In Pampore, the town where I live, people were allowed to move through the military siege (imposed by nearly half a million security personnel) if they needed to visit the local hospital or to fetch medicine or milk. Sitting on a pend we greet visitors from the adjoining villages. They bring news (and carry some back; what have you heard?). I became the secondary source of information for the people at the pend when I shared my journalist cousin’s retelling of the state brutalities in South Kashmir, now published in a U.S.-based national daily.

The unprecedented nature of the event (August 5) had a paralyzing effect on the pend. In 2010, Pampore had erupted in spontaneous protests when the news of civilian killings reached the pends. In 2016, the pend (all over Kashmir) became the launch pad of anti-India street protests after the iconic rebel commander Burhan Wani was killed on July 8. But in August 2019, Kashmiris couldn’t do anything; they seemed to not know what to do with the fragmented information, which only added to their anxiety. At the pend, people seemed to be searching for clues and seeking their way out of the fog of the regime of secrecy by constantly asking each other—what have you heard? August 5 was transformative of the regime of secrecy in a spectacular way, it was feared that the shocking abrogation of 370 had demobilized people, accumulating the dread and uncertainty that secrecy evokes.
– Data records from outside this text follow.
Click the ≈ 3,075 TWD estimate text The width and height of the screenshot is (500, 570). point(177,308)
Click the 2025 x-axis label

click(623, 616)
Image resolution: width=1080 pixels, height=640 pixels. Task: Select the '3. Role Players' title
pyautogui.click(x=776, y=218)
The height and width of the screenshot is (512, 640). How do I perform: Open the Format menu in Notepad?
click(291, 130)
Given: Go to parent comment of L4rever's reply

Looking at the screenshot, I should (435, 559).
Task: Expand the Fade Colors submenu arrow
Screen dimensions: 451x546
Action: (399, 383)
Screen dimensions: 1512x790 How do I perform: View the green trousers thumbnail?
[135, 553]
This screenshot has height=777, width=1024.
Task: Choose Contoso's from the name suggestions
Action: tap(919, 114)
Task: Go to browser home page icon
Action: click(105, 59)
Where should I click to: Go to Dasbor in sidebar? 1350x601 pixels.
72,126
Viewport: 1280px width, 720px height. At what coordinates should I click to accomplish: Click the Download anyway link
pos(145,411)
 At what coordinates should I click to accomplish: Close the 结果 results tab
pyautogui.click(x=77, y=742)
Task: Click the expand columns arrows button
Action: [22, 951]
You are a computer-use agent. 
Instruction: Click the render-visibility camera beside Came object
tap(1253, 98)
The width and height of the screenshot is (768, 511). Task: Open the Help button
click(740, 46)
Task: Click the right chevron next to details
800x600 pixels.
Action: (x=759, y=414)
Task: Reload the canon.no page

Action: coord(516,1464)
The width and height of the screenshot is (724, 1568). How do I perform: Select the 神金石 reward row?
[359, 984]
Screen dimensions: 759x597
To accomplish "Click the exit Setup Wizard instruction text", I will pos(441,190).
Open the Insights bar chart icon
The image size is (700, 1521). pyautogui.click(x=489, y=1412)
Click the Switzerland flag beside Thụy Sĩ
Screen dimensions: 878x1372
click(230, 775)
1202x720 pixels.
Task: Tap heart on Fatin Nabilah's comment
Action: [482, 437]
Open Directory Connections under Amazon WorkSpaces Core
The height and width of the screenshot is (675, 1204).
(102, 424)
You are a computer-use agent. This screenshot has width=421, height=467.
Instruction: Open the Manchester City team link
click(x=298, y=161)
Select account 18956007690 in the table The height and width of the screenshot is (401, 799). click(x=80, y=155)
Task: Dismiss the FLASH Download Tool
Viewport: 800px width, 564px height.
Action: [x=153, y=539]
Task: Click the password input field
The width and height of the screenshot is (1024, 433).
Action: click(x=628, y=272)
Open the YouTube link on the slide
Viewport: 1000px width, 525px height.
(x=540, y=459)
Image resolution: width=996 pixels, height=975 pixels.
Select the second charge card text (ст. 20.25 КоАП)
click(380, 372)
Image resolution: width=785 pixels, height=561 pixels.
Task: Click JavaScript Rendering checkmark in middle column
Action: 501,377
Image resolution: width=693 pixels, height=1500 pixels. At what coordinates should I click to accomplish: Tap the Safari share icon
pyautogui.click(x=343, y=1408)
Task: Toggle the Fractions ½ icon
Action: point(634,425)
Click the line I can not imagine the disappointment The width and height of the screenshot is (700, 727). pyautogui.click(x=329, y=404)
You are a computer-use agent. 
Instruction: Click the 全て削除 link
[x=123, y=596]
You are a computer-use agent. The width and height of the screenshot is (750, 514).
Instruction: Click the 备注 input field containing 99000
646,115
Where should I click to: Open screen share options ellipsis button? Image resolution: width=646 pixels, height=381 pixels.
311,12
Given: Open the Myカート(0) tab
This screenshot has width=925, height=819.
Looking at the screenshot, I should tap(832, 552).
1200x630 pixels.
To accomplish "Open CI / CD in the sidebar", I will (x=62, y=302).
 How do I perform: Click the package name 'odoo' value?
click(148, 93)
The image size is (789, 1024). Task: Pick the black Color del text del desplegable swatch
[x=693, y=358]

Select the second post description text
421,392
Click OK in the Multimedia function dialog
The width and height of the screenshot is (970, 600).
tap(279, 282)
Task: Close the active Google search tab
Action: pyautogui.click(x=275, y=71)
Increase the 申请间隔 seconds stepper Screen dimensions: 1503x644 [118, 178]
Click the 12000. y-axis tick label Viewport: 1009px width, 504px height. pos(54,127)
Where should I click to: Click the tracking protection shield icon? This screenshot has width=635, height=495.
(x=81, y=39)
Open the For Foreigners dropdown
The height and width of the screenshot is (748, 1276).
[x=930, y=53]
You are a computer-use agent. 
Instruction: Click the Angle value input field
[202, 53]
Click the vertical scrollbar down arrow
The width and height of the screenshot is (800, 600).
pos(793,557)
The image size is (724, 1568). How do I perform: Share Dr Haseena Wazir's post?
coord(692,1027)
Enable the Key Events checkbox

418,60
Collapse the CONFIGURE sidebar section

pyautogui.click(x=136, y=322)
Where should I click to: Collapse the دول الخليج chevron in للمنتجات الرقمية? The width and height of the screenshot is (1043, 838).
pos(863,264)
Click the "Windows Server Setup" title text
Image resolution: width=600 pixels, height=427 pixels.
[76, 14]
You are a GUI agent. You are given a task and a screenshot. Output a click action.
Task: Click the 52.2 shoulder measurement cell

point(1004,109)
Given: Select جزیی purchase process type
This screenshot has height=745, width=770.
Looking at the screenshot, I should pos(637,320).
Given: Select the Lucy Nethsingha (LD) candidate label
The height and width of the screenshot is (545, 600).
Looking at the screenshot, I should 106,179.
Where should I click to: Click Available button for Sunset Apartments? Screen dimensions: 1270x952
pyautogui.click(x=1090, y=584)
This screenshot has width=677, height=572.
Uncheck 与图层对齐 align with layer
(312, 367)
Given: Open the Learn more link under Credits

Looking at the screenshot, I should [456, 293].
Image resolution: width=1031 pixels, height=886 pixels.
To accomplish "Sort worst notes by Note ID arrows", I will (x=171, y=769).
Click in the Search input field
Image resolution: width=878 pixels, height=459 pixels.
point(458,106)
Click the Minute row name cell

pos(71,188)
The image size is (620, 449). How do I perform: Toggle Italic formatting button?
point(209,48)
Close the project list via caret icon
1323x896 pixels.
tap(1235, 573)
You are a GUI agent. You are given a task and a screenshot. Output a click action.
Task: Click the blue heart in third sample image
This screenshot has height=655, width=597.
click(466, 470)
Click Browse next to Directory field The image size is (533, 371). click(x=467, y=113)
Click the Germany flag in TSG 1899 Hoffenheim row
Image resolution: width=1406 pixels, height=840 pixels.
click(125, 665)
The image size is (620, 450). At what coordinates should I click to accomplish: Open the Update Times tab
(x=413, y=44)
Yet, August 5 was also a unifying moment, as many Kashmiris (bystanders and those who had come to terms with the Indian rule) started making common cause with the dissidents. Trying to make sense of what happened, many people participated at the pend for the first time, seeking assurances by asking: “What have you heard?” This question could only be asked and answered (and acted upon) at the pend. But, the fact that people across the ideological spectrum unified and converged at the pend in the face of the state’s weaponization of secrecy shows the central importance of the pend as a site of the recalibration of a political field. While the great secrecy of August 5 indeed created a paralysis in Kashmir, it was not an enduring one. It was a paralysis of a moment, acutely felt in a particular time, with a heightened sense of immediacy.

References

Duschinski, Haley, and Shrimoyee Nandini Ghosh. 2017. “Constituting the Occupation: Preventive Eetention and Permanent Emergency in Kashmir.” Journal of Legal Pluralism and Unofficial Law 49, no. 3: 314–37.